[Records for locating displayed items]
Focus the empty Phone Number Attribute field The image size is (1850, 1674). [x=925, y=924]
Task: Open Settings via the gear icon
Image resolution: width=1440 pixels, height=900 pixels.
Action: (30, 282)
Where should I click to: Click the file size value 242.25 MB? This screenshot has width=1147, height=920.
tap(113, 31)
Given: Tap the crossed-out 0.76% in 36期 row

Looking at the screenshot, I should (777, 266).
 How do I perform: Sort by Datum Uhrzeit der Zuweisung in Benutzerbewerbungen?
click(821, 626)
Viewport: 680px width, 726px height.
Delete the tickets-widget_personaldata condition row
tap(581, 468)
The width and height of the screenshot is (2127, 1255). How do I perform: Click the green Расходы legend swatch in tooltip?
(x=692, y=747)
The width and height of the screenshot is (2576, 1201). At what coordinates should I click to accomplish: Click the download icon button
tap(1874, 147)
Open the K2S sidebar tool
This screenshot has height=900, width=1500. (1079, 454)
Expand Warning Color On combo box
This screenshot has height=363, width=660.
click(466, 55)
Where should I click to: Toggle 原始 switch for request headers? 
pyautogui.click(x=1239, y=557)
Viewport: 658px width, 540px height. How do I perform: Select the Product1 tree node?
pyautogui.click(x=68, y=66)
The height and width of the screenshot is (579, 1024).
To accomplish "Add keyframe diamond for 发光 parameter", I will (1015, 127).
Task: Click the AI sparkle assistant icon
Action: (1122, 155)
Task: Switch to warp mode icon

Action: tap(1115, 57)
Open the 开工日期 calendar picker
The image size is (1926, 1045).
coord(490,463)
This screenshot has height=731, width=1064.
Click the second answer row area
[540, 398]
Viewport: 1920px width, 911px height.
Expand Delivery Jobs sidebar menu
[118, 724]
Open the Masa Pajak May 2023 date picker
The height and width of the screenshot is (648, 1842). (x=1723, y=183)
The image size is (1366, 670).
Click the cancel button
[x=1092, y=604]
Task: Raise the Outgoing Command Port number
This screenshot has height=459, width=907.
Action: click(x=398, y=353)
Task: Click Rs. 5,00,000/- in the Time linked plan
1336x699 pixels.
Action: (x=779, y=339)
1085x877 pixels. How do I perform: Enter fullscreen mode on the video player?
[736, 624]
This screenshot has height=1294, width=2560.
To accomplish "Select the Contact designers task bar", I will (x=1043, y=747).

### What you have to do
Rewrite the records from the line with "Open the Masa Pajak May 2023 date picker" through the end of the records, replacing "cancel button" with "close button" and leaving everything else unchanged.

### Expected output
Open the Masa Pajak May 2023 date picker
The height and width of the screenshot is (648, 1842). (x=1723, y=183)
The image size is (1366, 670).
Click the close button
[x=1092, y=604]
Task: Raise the Outgoing Command Port number
This screenshot has height=459, width=907.
Action: click(x=398, y=353)
Task: Click Rs. 5,00,000/- in the Time linked plan
1336x699 pixels.
Action: (x=779, y=339)
1085x877 pixels. How do I perform: Enter fullscreen mode on the video player?
[736, 624]
This screenshot has height=1294, width=2560.
To accomplish "Select the Contact designers task bar", I will (x=1043, y=747).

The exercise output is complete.